As we know, the operating system provides a Swap mechanism so that when memory is insufficient, part of the data in memory can be exchanged to disk to buffer memory usage.

But when the data in memory is transferred to disk, accessing the data needs to be read from disk, which is much slower than memory!

Especially for the high-performance in-memory database such as Redis, if the memory in Redis is swapped to disk, the operation time is unacceptable for the database which is extremely sensitive to Redis.

We need to check the machine's memory usage to see if it is true that Swap is being used because of insufficient memory.

If you do use Swap, clean up the memory space in time, free up enough memory for Redis, and then release Redis's Swap to allow Redis to reuse memory.
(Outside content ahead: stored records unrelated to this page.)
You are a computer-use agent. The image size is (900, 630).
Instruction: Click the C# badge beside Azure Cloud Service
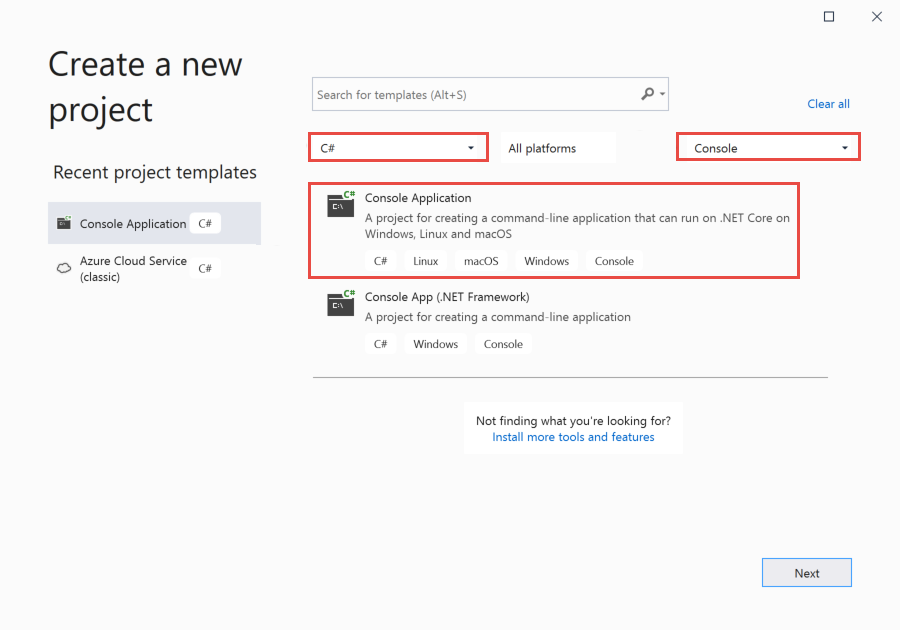(204, 268)
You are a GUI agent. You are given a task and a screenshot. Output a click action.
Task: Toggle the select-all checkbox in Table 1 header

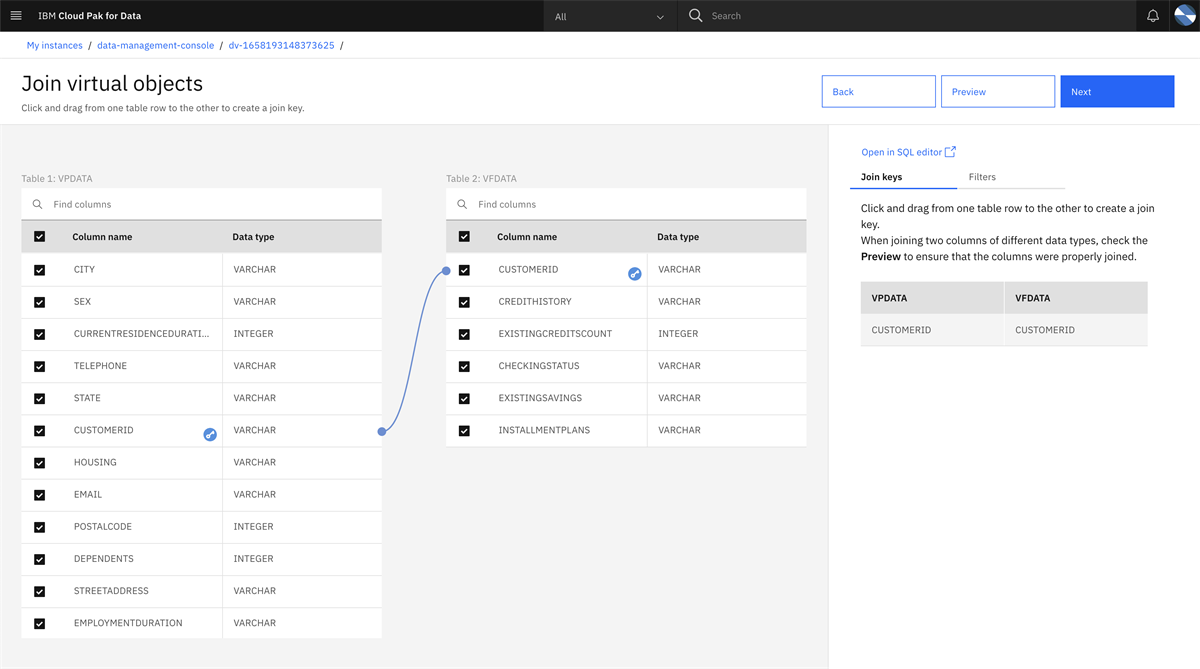point(38,236)
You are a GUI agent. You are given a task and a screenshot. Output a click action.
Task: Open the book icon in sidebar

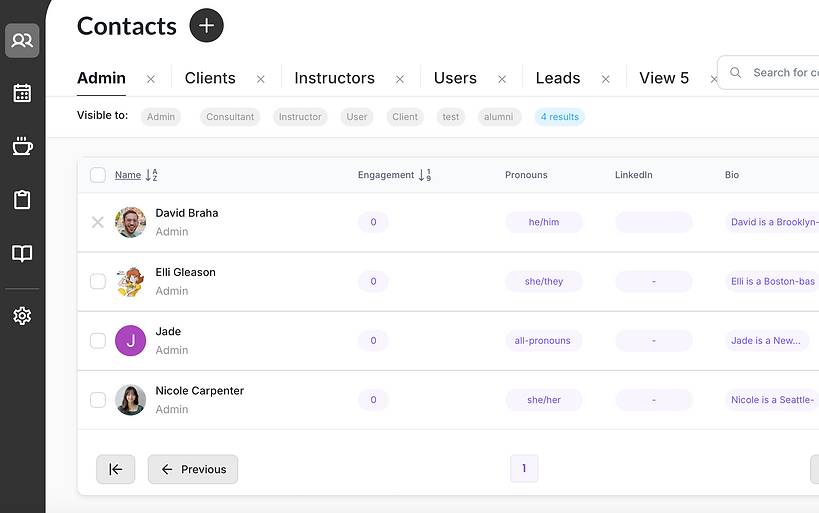[22, 253]
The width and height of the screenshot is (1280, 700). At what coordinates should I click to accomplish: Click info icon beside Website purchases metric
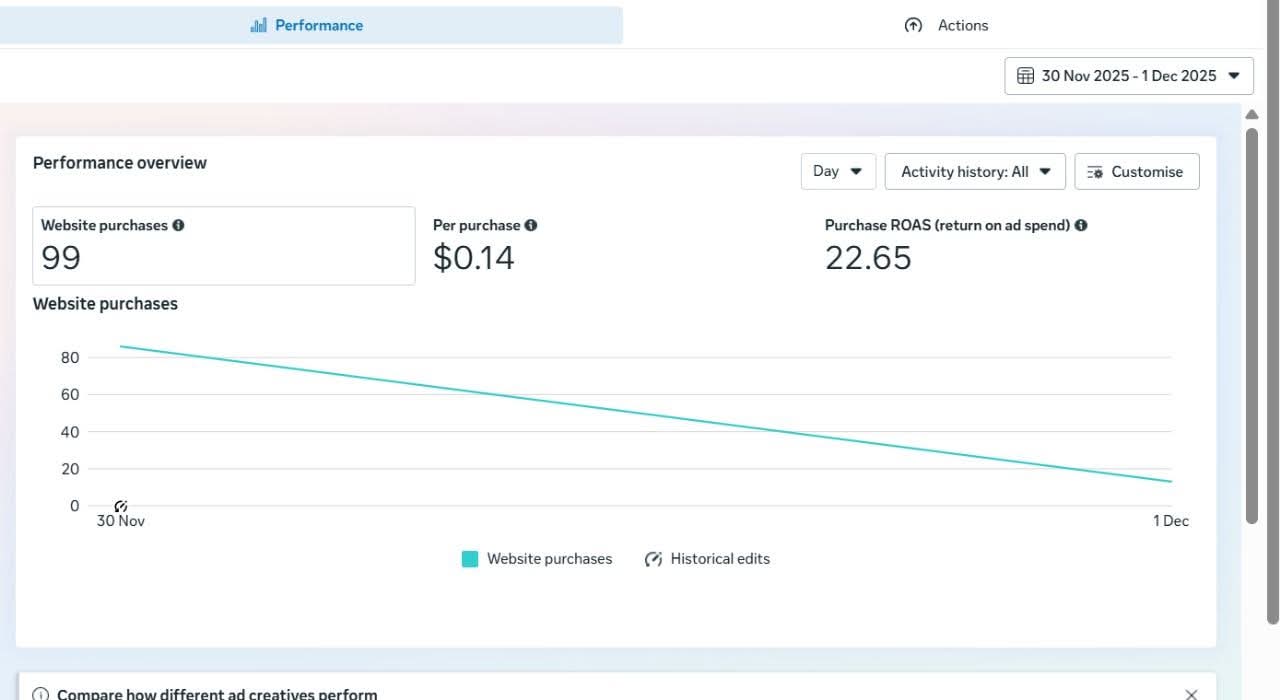(x=178, y=225)
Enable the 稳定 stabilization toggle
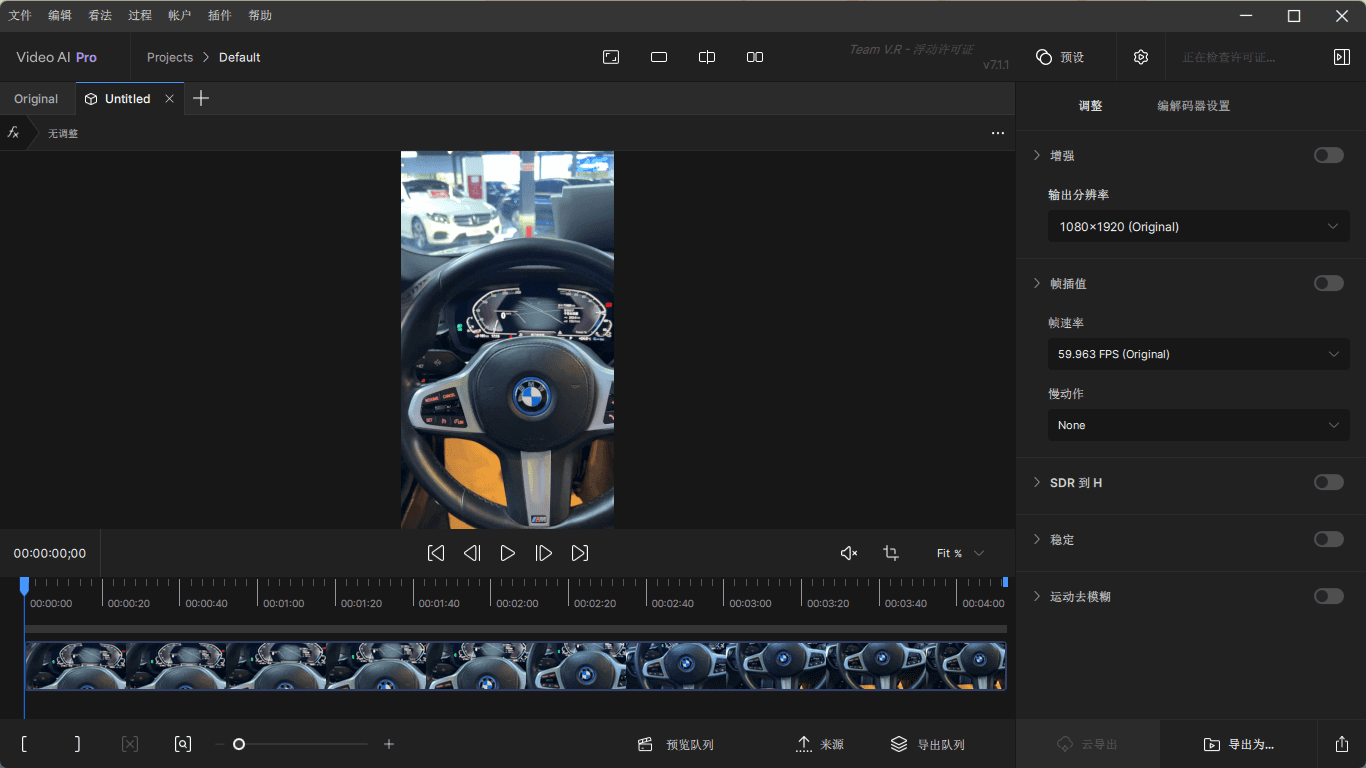The width and height of the screenshot is (1366, 768). (x=1328, y=539)
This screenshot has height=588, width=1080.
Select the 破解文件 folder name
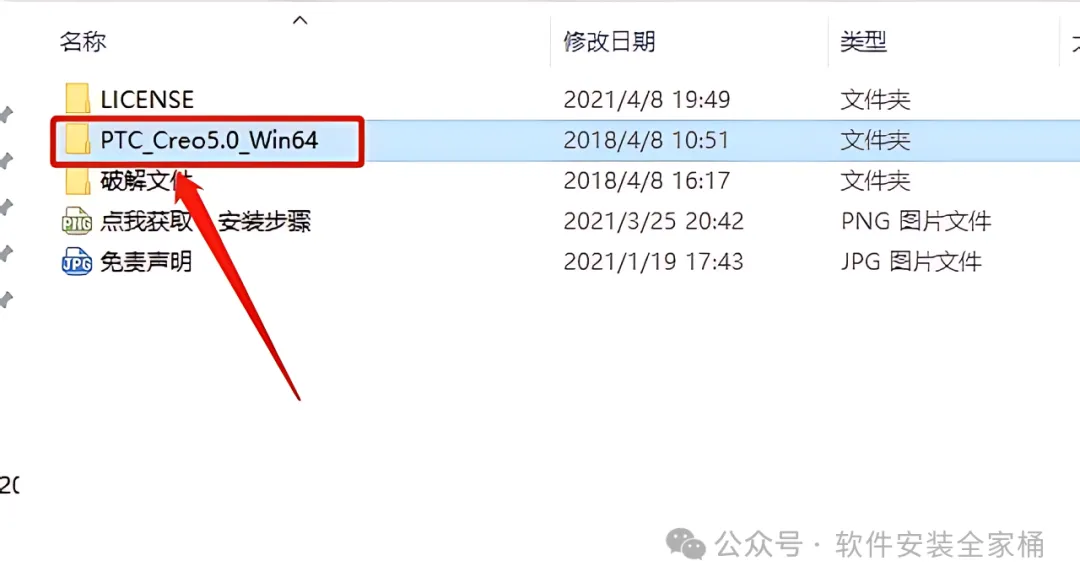[x=146, y=181]
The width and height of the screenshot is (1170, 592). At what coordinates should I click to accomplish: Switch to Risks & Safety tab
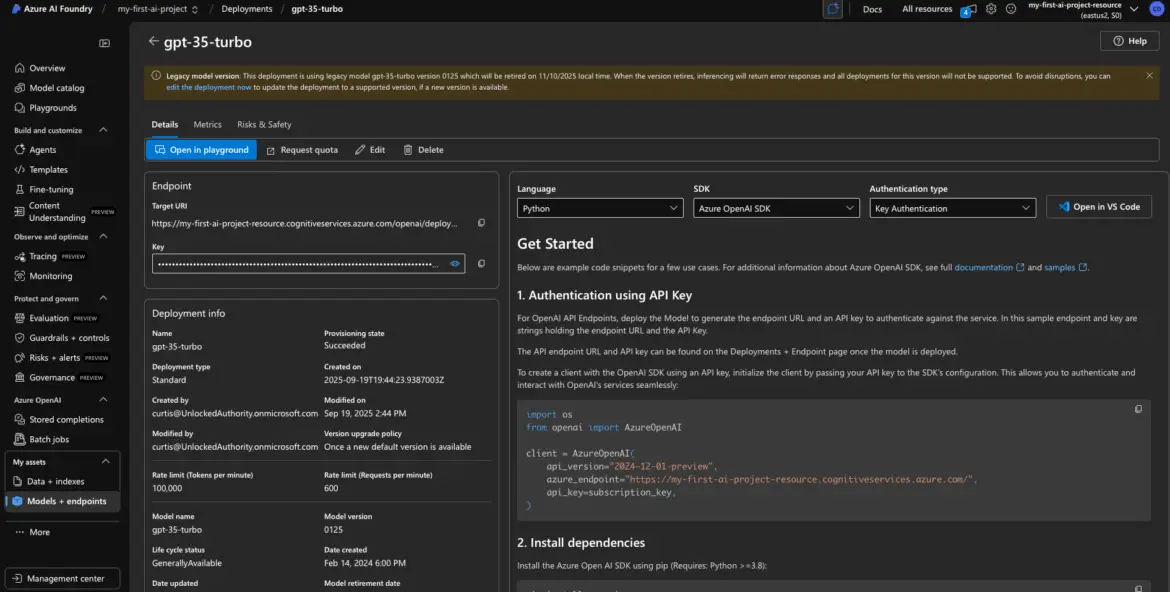264,125
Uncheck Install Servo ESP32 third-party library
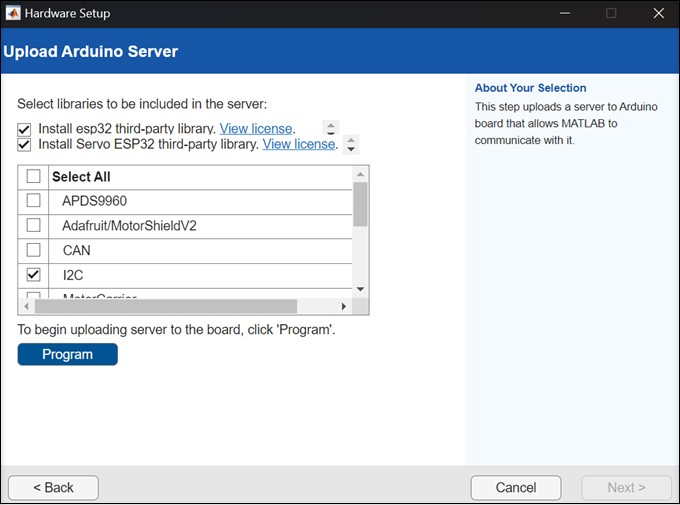The width and height of the screenshot is (680, 505). 24,144
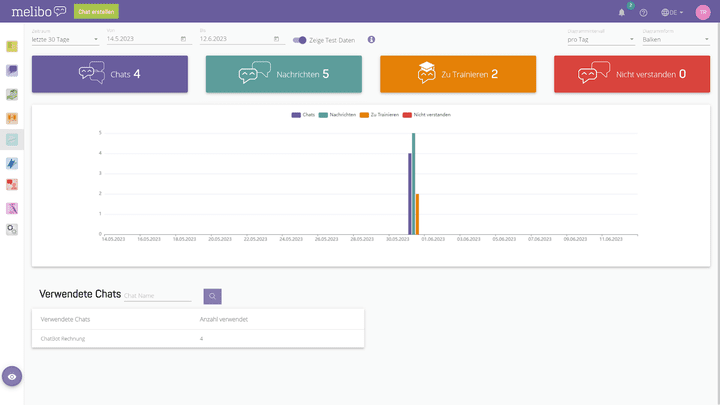Open the user avatar menu

pyautogui.click(x=703, y=12)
The Swap process of releasing Redis usually requires restarting the instance. In order to avoid the impact of restarting the instance on the business, the master-slave switch is generally advanced, then the Swap of the old master node is released, the service is restarted, and then the data synchronization is completed and then switched back to the master node.

It can be seen that when Redis uses Swap, the high performance of Redis is basically abolished at this time, so we need to prevent this situation in advance. Follow the official account Java technology stack and reply to redis for a series of Redis tutorials.

We need to monitor the memory and Swap usage of the Redis machine, give an alarm in time when there is insufficient memory and use Swap, and deal with it in time.

The network card load is too high.

If you avoid all the above scenarios that cause performance problems, and Redis has been running steadily for a long time, but after a certain point in time, access to Redis begins to slow down and continues to this day, what is the cause of this situation?

We have encountered this problem before, and the characteristic is that it slows down after a certain point in time and continues. At this time, you need to check the network card traffic of the machine to see if the network card traffic is running full.

If the load of the network card is too high, there will be data transmission delay and data packet loss in the network layer and TCP layer. In addition to memory, the high performance of Redis lies in the network IO. A sudden increase in the number of requests will lead to a high load on the network card.

If this happens, you need to find out which Redis instance on this machine has excessive traffic and take up full network bandwidth, and then confirm whether the sudden increase in traffic is a normal business situation. If so, you need to expand or migrate the instance in time to prevent other instances of this machine from being affected.

At the operation and maintenance level, we need to increase the monitoring of various indicators of the machine, including network traffic, alarm in advance when the threshold is reached, timely confirmation with the business and capacity expansion.

Thank you for your reading, the above is the content of "how to troubleshoot Redis delay". After the study of this article, I believe you have a deeper understanding of how to troubleshoot Redis delay, and the specific use needs to be verified in practice. Here is, the editor will push for you more related knowledge points of the article, welcome to follow!

Welcome to subscribe "Shulou Technology Information " to get latest news, interesting things and hot topics in the IT industry, and controls the hottest and latest Internet news, technology news and IT industry trends.

*The comments in the above article only represent the author's personal views and do not represent the views and positions of this website. If you have more insights, please feel free to contribute and share.